The golden rules are that what happens in the élite stays in the élite, no one must know the élite exists, and if they do know, they should not know what they are up to. The élite are differentiated from the mass of people who are not expert in the élites’ field of endeavour.

I don’t buy into Pareto’s [1] notion of a single dominant élite (that’s more a South American thing, hence Venezuela). Instead, I think Schumpeter’s [2] estimation of democracy as a system of competing élites is closer to the mark. The idea is that democracies are composed of competing élites which vie with each other in the attainment of their goals.

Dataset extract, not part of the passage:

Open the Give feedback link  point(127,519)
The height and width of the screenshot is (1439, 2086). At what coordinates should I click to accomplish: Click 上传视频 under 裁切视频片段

The problem I have with Schumpeter’s analysis is that it is at a macro level. It would see, for example, an élite with a grip on medicine, or another with a grip on education.

Rather, I think we could now recognise that within each élite there is an in-group and an out-group. The in-group has the upper hand in realising their goals. The out-group, while members of the élite lack the political power to attain their goals. But of course this can change. The consequence is that instead of designing and implementing a shared vision of what is the greatest good in society, we have sections of the élite trying to gain on another in order to implement their exclusive vision of just how the world should be.

This is not conspiratorial thinking; it is a statement of fact. Each élite – both its in-group and out-group – by virtue of their expertise, determine the course of public debate. Doctors seldom discuss classroom management and teachers rarely discuss the finer points of cancer treatment. Of course anyone can express an opinion, but the mass of people assume that the ‘experts’ know what they are talking about.

This is a really important point. When someone speaks or writes cleverly showing a knowledge – importantly, a knowledge a non-expert does not have – the non-experts assume that the writer is an authority on the subject. (Hence Brexit)

What I hope (!) is that the mass of people would take a ‘deep-learning’ page out of the current curriculum designers’ book (I’m through calling it ‘reform’) and acknowledge that there are different levels of authority. Don’t buy anything I’m writing here. I might be wrong. Look at my credentials, my experience, dig out the research yourself and make your own conclusions. But do it because the future of your children depends upon it.

Of course this is not something that happens and this is why élites dictate how we live.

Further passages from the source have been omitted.